**TASK BRIEF**
Give back exactly the line that contains "Select the BOWLING GREEN STATS header" and all the lines after it in the records below, to the very last, with no other output.

**RECORDS FOR THE EXERCISE**
::::::::
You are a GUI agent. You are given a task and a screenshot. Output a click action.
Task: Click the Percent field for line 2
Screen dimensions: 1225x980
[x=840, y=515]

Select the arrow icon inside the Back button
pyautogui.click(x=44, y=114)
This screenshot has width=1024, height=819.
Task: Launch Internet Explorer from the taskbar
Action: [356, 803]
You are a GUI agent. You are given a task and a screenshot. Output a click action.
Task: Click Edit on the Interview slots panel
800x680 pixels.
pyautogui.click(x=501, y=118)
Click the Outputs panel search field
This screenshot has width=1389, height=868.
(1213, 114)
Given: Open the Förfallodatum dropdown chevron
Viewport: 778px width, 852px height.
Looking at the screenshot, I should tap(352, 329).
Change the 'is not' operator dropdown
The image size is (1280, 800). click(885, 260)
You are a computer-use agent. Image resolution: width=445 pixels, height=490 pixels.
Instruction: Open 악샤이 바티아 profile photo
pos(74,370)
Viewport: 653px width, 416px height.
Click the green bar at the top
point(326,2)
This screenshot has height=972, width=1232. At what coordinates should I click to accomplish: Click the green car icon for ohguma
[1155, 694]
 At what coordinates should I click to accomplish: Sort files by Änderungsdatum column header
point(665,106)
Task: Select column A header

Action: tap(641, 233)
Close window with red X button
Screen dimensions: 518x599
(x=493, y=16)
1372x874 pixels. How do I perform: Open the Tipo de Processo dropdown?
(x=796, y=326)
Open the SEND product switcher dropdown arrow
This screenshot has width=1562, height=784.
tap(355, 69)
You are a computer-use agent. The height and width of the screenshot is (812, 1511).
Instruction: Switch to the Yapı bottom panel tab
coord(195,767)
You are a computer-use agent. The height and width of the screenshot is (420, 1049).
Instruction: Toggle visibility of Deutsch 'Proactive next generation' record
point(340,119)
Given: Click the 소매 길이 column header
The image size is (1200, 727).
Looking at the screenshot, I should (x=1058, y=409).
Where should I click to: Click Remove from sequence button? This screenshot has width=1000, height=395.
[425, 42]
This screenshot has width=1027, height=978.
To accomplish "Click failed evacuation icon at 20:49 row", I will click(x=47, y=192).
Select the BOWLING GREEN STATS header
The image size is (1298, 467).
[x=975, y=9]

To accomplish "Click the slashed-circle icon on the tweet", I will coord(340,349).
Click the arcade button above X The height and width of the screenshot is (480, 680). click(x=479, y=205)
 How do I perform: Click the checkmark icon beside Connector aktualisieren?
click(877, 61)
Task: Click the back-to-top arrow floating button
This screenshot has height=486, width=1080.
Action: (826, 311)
::::::::
**RESPONSE BELOW**
Select the BOWLING GREEN STATS header
The image size is (1298, 467).
[x=975, y=9]

To accomplish "Click the slashed-circle icon on the tweet", I will coord(340,349).
Click the arcade button above X The height and width of the screenshot is (480, 680). click(x=479, y=205)
 How do I perform: Click the checkmark icon beside Connector aktualisieren?
click(877, 61)
Task: Click the back-to-top arrow floating button
This screenshot has height=486, width=1080.
Action: (826, 311)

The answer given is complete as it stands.